I dread getting my hair cut, with a type of feverish passion that could spark a national revolution.
Why? I have a hard time accepting that I do not have flawless, long, naturally wavy hair that is both gorgeous and easy to maintain.
I haven’t had a good experience within the chatty confines of a hair salon since a visit to California two years ago. That young, hip stylist commented on the good aspects of my unruly mini fro as opposed to being so distracted by dry roots and dead ends.
She didn’t command me to have my hair shampooed prior to her doing her work, nor did she slam expensive products that I knew wouldn’t make a bit of difference down my throat.
She talked sweetly and softly about her previous client while I stared at my dried out mop in the mirror. Within seven minutes she was done, trimming up what she could, allowing me to pay and leave without a single negative comment.
My hair looked virtually the same, albeit shorter as I walked out, but I was calm, and there were no tears or otherwise dramatic aftermath.
That is not typically the case.
I had a mullet when I was a little girl. I think everyone had a similar awful cut as a youngin’, but I specifically remember this burning hate rising up within me because the unruly natural curls that drew attention to my less than all Caucasian mix were overwhelming and unmanageable.
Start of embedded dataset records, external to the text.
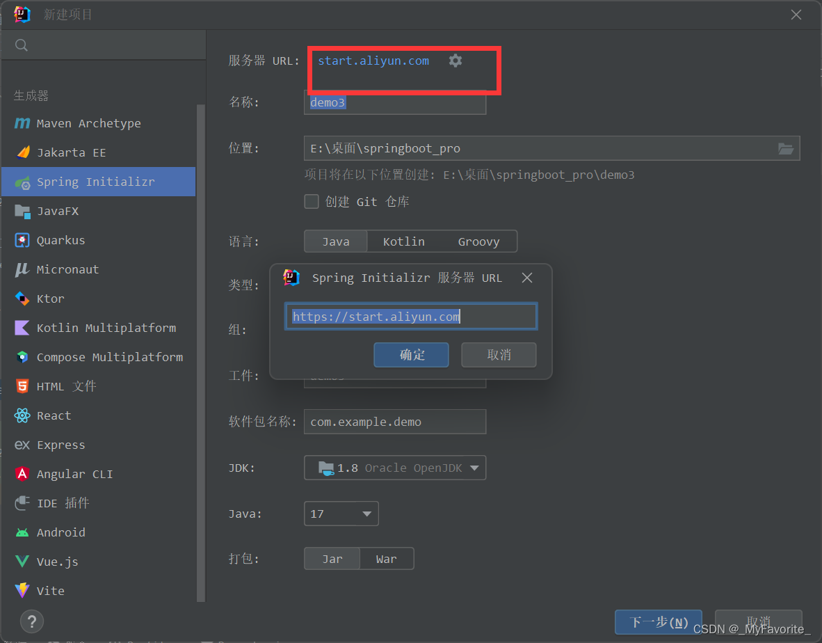This screenshot has width=822, height=643.
Task: Switch packaging to War
Action: point(387,558)
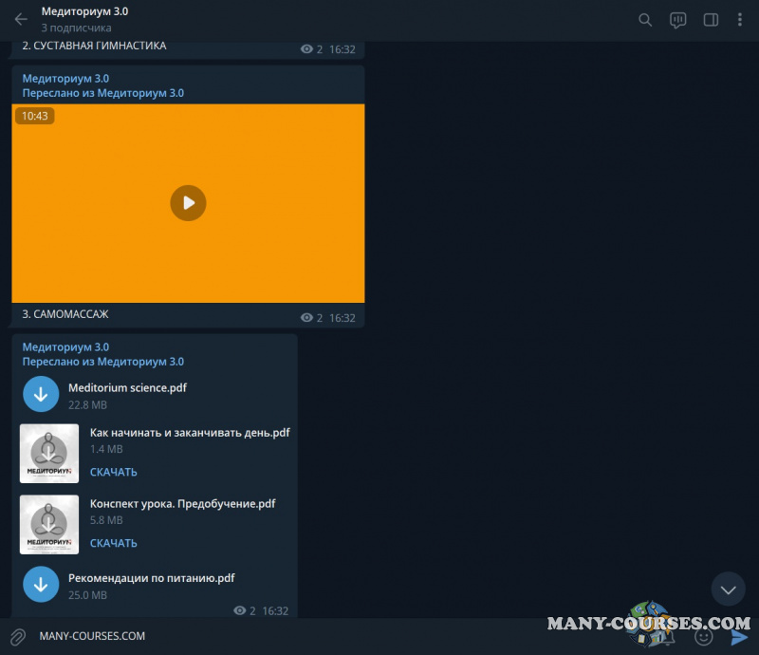Viewport: 759px width, 655px height.
Task: Go back using the top-left arrow
Action: point(21,19)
I had a poof in the front, a frizzy mess in the back, and a self worth of negative 27 until my junior year of high school. No, I didn’t dare rock a mullet until then—I simply figured out how to pull it back with enough goopy product and hair spray that it would neither move nor expose me.
When I turned 17, I chopped off eleven inches and let my ringlet curls be free, frizz and all. It was a shock to my white friends as we all met in the gym for the first of many all-student presentations that fall, as it seemed it was the first moment anyone distinguished me as that different, out loud.
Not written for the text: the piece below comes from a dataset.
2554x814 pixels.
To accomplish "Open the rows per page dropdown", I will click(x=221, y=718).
My face was not hidden behind the poof, and in that moment, I felt comfortable enough to let me be me. I let it grow a bit, creating my own asymmetrical fro, dyed the pitch black mess deep purple, and went about my life. It defined me for a while, and I quickly accepted that in an effort to push aside my laundry list of insecurities.
At some point between my short stint at a traditional university and today, I’ve fallen back on hate with my frizzy friend. There are days I want to stay in bed, hat perfectly cocked to one side, hood up hiding what stresses me out the most about my appearance. I can handle chubby, I can handle a break out, I can even handle a less than flattering wardrobe. I cannot, however, handle a bad hair day.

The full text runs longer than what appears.